Sui risultati dei lavori della Commissione Dulbecco, Boncinelli è scettico: “sulla parte scientifica del problema non abbiamo raggiunto un accordo, la parte etica invece è andata meglio, ma comunque la relazione finale della commissione è rimasta lettera morta ”. Il ricercatore infatti lamenta il fatto che in Italia non si facciano gli esperimenti. Anche quelli con il metodo Tnsa, quello suggerito dalla Commissione. La clonazione umana per Boncinelli è invece fuori discussione: “ha tanti e tali margini di errore che se non è impossibile in linea di principio lo diventa in linea di fatto.”
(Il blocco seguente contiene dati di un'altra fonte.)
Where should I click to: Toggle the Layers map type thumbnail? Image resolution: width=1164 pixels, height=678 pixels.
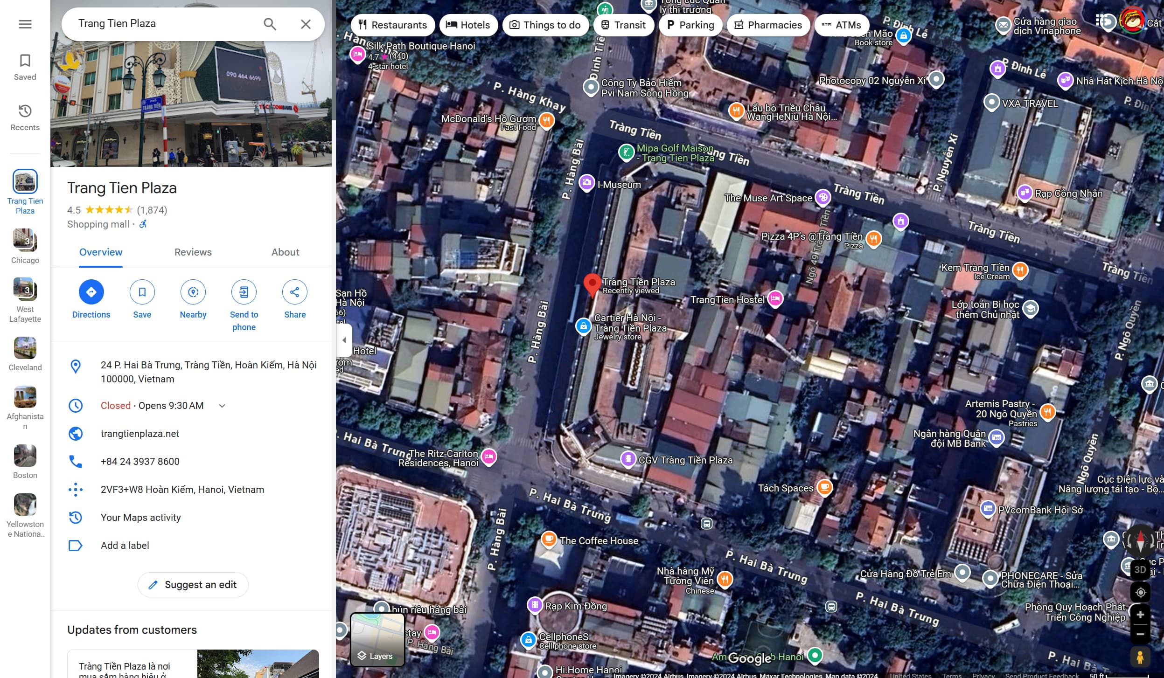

Ma la ratifica del Protocollo non potrebbe rappresentare un segno, anche se tardivo, dell’interesse da parte delle istituzioni al problema? “E’ solo un gesto in mezzo a tante omissioni”, sottolinea Boncinelli. “Se il Parlamento funzionasse davvero si sarebbero già fatte altre leggi che invece si sono arenate. Tra le altre, quella sulla fecondazione assistita. Nel nostro paese”, va avanti il ricercatore, “è permesso quasi tutto e mancano dei controlli adeguati anche sui centri e sul numero di embrioni prodotti. Probabilmente anche sulla fecondazione accadrà quello che è successo con il Genoma: l’Italia guarderà quello che viene fatto negli altri paesi”.

Forse per questo il ministro della Sanità Umberto Veronesi, in occasione di un convegno che si è tenuto mercoledì scorso a Roma, ha annunciato un provvedimento per sanare la situazione italiana. Un decreto legislativo per definire le linee guida di regolamentazione delle pratiche di fecondazione assistita e monitorare il numero di embrioni congelati esistenti nel nostro paese. Tre legislature sono servite prima che maggioranza e opposizione raggiungessero dei punti d’accordo sulle tecniche da utilizzare nei centri autorizzati, sui divieti di sperimentazione sugli embrioni umani, di selezione per scopi eugenetici e di clonazione umana. Ma le spaccature si sono create da subito sul diritto di accesso alle tecniche – donne singole, coppie, conviventi – e ancora sulla fecondazione eterologa e altre questioni ancora. Tutte, più politiche che scientifiche.